David relayed a story told him by Joan Seaman who with her friend was watching Sergei in class. Her friend said afterwards that the teacher, David Peden, was always picking on Sergei.  Joan said quite rightly that that was because he was the one with talent. Sergei said that in private they were good friends but in class it was different and David would pick on him and put him down in front of the other boys. In his first year at the Upper School aged 14 Sergei did Don Q variation with the Russian school who joined them for a school performance.

The previous year Sergei had also won the Grand Prix. He’d also achieved gold in a competition in the Ukraine and was looking forward to a week of rest when on day four someone invited him to go in for the competition. Normally it’s hard to get a US visa but somehow it appeared within 24 hours!

He went on to New York and danced the Acteon solo and Nutcracker and a contemporary piece by himself and a Ukrainian friend which had been created for the Ukrainian competition on the actual day. At the time it was only half finished, he didn’t really know the music and this piece had no name. His mother had mentioned high emotion and his friend thought that was a good title. He just went ahead and danced it almost making it up as he went along. A very famous choreographer asked him where the piece came from as it was very unusual choreography! For the Grand Prix he worked on it and changed the name.

Although he won the Grand Prix he didn’t accept an offer to go to ABT2 or the main company as the Royal offered him a place. It was a very hard decision to make. He was told it was easier to make progress at ABT whereas he’d be in the corps at the Royal but he thought he would try the Royal which proved the right decision as the following year he was promoted. Just before the Grand Prix he’d won the Prix de Lausanne where he went with his teacher who was very strict and wanted arrangements to be precise, emphasising that Sergei mustn’t be late arriving.
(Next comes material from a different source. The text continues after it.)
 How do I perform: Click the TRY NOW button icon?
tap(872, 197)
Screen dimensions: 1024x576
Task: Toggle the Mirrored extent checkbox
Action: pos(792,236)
On the first morning they were sitting on the bus thinking there were 30 minutes to go.  When they arrived at a beach, they realized they’d taken the wrong bus! With five minutes to go they caught a taxi.  Sergei put on a number and ran in front of the judges. It was very hard as everything has to be just so – classes, rehearsals, contemporary, classical and a perfect performance for the judges. Teddy Kumakawa was the last dancer from the Royal to win. Sergei said he hated competitions but they were important for a dancer to succeed. He knew he had a contract with the Royal when in the Ukraine with broken foot. Disagreeing with the teacher, Sergei jumped as high as possible to try to get his attention and landed badly. He was in Upper School for three years.

Sergei joined the company in 2007. He was thrown on as Bronze Idol in Bayadère when he felt his body wasn’t really ready. In the third act he didn’t know there was a screen in front of the stage. During the stage rehearsal Sergei jumped right into it! After that he wasn’t used for ages so was a bit upset.

Sergei had a meteoric rise in the company. At the end of his first season he was in Dances at a Gathering which was very prestigious. It took a year to get the role. He’d learned it as cover and a couple of weeks before the performance he was told he was doing the Brown boy, a big role. It was wonderful and he really enjoyed it. Rehearsing was difficult but the performance was great. He then began to wonder if he’d be promoted to First Artist or not when he heard he’d been made Soloist which was amazing.

Sergei has done both roles in Nutcracker.  Once as the Prince which was more his style, and also the Nutcracker which is much harder. He’s now rehearsing Solor in Bayadère.  It is a much more interesting role. Acting skills are required which he finds less easy than dancing.

David thanked our guest for a fascinating evening. It was great to host a young dancer who had done leading roles in his first/second years with the company. Anyone who thought there might not have been enough to talk about was quite wrong! It was a great experience.  We all looked forward to following his upward progression over the next few years.